Still the Senate wavered. Galba had not moved from his base in Hispania and the legions of Verginius Rufus, battle-hardened and angry, lurked around the headwaters of the Rhodanus in Gaul. Galba had the authority, but Rufus had the power. If ever Rufus wanted to be Emperor, now was his chance. But, through fear, or loyalty, he did not take it.
It needed one more push, and only one man could provide it. Valerius packed a thousand aurei of Otho’s Emperor’s bounty in the builder’s sack and went to visit Offonius Tigellinus. By late afternoon the deed was done and the Senate declared Emperor Nero Claudius Germanicus Caesar an enemy of the people.

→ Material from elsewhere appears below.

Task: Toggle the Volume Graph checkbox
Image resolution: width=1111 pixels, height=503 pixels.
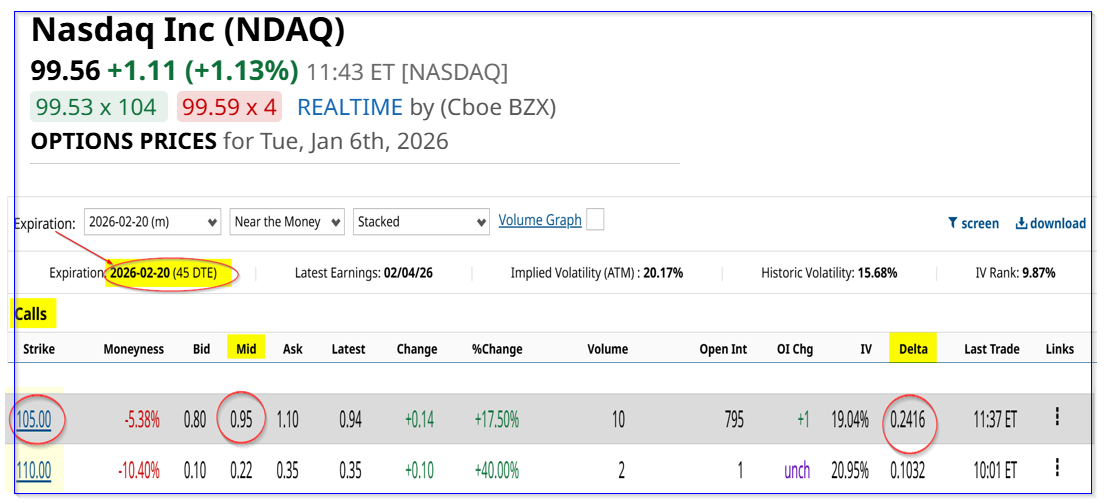Action: (x=595, y=220)
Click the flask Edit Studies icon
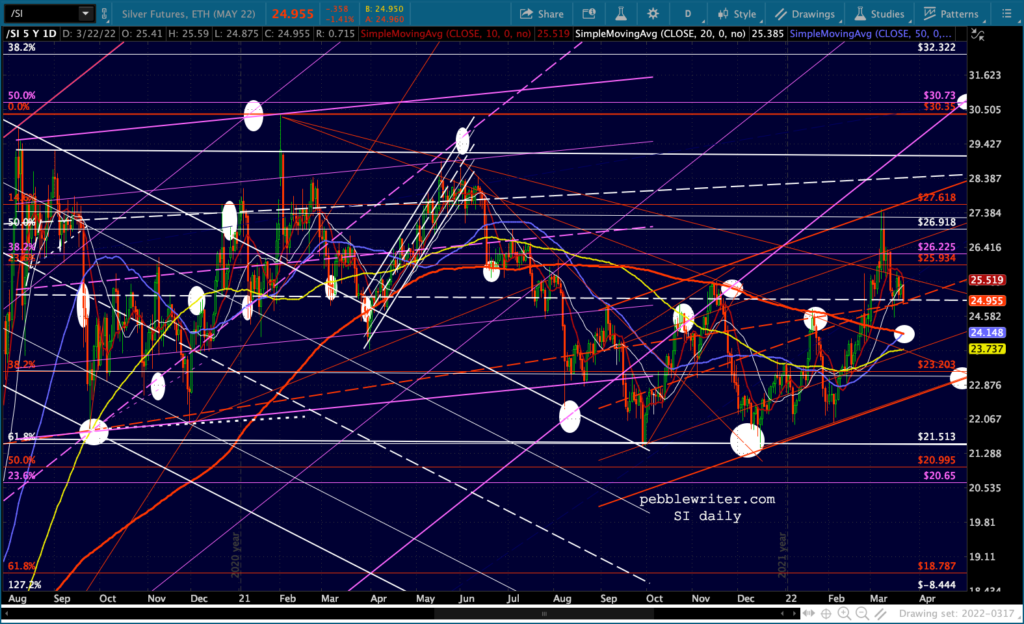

The house Valerius sought lay close to the Temple of Diana on the Aventine Hill overlooking the Circus Maximus. Substantial and well built, it might have been the home of a prosperous merchant. He doubted it would have been the first choice of the woman who now occupied it, but perhaps she had good reason for selecting a modest residence. This visit was a distraction from his mission, and a potentially dangerous one, but Valerius was bound by the vow he had made to her father, and even if it had not been so, his heart would have drawn him here.
The thought of seeing her again turned his legs weak and he fidgeted at the entrance like a nervous schoolboy until a doorman answered his knock and showed him inside. Domitia Longina Corbulo’s face showed surprise when she recognized him, followed by a frown of suspicion as the doorman announced him by the assumed name he had given. But she would not have been her father’s daughter if she hadn’t instantly recovered her poise. She ushered him through to a light-filled room with an open roof and a small pool at its centre. On a bench in one corner an elderly woman looked up from her sewing and frowned. Domitia took a seat on a second bench and waved Valerius to a cushioned marble ledge a few decorous feet away.
‘You should not have come here, Valerius.’ She smiled. ‘I am a respectable married woman, you know.’
He shot her a warning look at the use of his true name, but Domitia only laughed in that unaffected way he remembered. If anything, she had grown more lovely in the two years since they had parted, the lithe figure fuller than he remembered, but the deep brown eyes still with their mocking glint. Not a girl any longer, but a true Roman lady. A respectable married woman. She would be nineteen.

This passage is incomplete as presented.